I had to make an exception (to the extent that it was sensible and reasonable) for A Hat in Time because it is frankly crammed full of interesting distractions and collectibles, most of which remain fun and interesting to track down. As a basic concept, it is a 3D platformer that is cast almost directly in the Mario 64 mould, but aside from the basic control system and level structure that so many games emulate, A Hat in Time also channels much of the inventiveness that has made Mario games such a treat over the years.
The first level, Mafia Town, is initially presented as a traditional, albeit somewhat busy equivalent of any other game. There’s literally tons to explore, from streets filled with moronic gangsters to a waterway that runs from the top of the town down to the dock below, which is filled with hazards such as cranes loading ships and similar. Within moments, you’ll meet Moustache Girl and Hat Girl (who the player controls throughout) must give chase across a number of obstacles. There are safes to unlock, balls of yarn to collect and new hats (that grant powers such as sprint) to unlock.
Hat Girl soon gains access to an umbrella swing attack as well as a flying superman punch, then more hats which unlock more skills. She’ll revisit Mafia Town several times, each time with the aim of collecting one of the forty hourglasses that power her ship. This a mechanic that works a lot like the stars in Mario 64, or even the moons in Mario Odyssey and it works in a very similar way. Some of the hourglasses are easy to find, whilst others require Hat Girl to defeat a boss in a puzzle or fight sequence that she hasn’t encountered before, but should be prepared for because of everything else that we’ve seen so far.

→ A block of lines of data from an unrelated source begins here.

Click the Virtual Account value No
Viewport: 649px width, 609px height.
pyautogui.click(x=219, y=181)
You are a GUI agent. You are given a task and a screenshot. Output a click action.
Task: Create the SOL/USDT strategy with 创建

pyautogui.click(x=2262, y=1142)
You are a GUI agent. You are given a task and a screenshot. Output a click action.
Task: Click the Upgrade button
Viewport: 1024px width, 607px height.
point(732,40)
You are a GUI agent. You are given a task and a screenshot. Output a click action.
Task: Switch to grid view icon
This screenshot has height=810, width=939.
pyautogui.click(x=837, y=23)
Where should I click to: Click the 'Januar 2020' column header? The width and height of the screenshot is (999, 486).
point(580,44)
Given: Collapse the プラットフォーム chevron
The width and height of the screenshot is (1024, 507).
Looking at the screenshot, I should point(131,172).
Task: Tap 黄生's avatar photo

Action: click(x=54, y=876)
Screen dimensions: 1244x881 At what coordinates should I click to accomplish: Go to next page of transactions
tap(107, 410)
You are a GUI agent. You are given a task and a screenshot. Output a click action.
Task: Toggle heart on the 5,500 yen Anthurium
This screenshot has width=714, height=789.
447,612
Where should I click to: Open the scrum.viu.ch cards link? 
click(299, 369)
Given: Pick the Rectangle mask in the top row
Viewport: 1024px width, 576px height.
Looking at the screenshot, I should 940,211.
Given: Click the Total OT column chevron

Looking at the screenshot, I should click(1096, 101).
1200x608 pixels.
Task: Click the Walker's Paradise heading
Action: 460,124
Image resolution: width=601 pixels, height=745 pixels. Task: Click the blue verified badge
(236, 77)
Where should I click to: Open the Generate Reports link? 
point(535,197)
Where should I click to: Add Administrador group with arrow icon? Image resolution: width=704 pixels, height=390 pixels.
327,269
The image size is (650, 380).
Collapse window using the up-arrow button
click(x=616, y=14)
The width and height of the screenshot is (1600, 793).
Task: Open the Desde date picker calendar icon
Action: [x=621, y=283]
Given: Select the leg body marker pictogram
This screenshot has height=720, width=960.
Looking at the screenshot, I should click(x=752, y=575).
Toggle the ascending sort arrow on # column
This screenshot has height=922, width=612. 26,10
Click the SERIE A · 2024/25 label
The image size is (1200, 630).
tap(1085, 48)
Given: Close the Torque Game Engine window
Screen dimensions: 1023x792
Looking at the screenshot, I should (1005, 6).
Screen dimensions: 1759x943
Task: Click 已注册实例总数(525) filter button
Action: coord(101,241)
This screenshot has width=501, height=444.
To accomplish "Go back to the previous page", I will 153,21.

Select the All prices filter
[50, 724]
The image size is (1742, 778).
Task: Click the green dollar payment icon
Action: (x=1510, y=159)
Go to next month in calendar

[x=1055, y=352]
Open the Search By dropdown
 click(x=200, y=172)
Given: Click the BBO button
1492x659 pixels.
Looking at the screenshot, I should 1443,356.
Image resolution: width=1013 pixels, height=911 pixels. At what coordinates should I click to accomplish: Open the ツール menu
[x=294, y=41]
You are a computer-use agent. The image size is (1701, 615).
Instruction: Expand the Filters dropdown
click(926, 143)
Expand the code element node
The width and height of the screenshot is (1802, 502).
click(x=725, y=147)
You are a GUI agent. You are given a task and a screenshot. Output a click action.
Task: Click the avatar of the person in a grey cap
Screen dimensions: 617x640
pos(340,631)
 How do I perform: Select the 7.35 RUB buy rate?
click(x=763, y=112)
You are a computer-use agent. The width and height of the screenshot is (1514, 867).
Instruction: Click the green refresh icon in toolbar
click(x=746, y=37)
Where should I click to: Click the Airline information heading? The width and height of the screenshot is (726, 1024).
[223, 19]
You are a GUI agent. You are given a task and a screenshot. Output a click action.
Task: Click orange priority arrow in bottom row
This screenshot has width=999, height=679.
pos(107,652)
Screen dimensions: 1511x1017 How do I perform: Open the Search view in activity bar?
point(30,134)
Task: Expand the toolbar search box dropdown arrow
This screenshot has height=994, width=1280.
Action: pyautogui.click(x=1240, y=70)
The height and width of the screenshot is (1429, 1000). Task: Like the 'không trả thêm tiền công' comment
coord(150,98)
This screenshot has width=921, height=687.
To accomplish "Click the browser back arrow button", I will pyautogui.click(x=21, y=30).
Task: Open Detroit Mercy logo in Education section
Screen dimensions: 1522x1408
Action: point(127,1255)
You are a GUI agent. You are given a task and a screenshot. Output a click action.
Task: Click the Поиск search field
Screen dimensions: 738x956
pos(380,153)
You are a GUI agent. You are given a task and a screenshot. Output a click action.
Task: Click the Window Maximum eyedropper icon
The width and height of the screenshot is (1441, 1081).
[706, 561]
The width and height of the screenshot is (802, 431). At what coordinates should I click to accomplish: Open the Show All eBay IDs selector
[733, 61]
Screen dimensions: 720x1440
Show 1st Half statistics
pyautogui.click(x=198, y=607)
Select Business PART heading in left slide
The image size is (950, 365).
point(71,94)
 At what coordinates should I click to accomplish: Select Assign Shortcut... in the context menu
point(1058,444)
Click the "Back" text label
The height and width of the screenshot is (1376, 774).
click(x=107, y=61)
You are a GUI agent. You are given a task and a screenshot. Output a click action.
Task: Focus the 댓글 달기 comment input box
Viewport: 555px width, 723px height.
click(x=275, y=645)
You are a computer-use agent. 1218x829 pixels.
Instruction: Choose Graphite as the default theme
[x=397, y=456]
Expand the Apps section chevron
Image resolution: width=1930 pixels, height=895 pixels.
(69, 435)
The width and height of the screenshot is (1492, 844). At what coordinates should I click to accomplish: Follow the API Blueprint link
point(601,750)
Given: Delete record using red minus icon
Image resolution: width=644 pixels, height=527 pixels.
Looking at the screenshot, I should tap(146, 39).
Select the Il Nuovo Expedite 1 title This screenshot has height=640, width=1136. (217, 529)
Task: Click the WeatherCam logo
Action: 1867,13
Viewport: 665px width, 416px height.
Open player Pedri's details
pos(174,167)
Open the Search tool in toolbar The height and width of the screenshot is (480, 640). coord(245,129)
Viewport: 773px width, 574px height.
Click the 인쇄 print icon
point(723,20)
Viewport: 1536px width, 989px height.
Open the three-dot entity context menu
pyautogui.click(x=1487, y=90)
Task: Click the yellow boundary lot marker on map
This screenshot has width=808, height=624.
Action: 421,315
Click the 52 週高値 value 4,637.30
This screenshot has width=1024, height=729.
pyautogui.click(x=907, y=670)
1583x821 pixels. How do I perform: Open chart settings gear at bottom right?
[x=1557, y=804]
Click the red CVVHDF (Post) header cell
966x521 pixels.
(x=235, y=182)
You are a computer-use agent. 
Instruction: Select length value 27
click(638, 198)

Mafia Town is just one example of how inventive A Hat in Time is, but what really proves the point is how it changes pace in other levels. One of my favorites is another level called Murder on The Owl Express which has Hat Girl running around to catch a murderer within a given time limit, including sneaking sequences and even, quite large sections that take place inside the train itself, where the platforming is restricted to close quarters but rarely hampered by the setting.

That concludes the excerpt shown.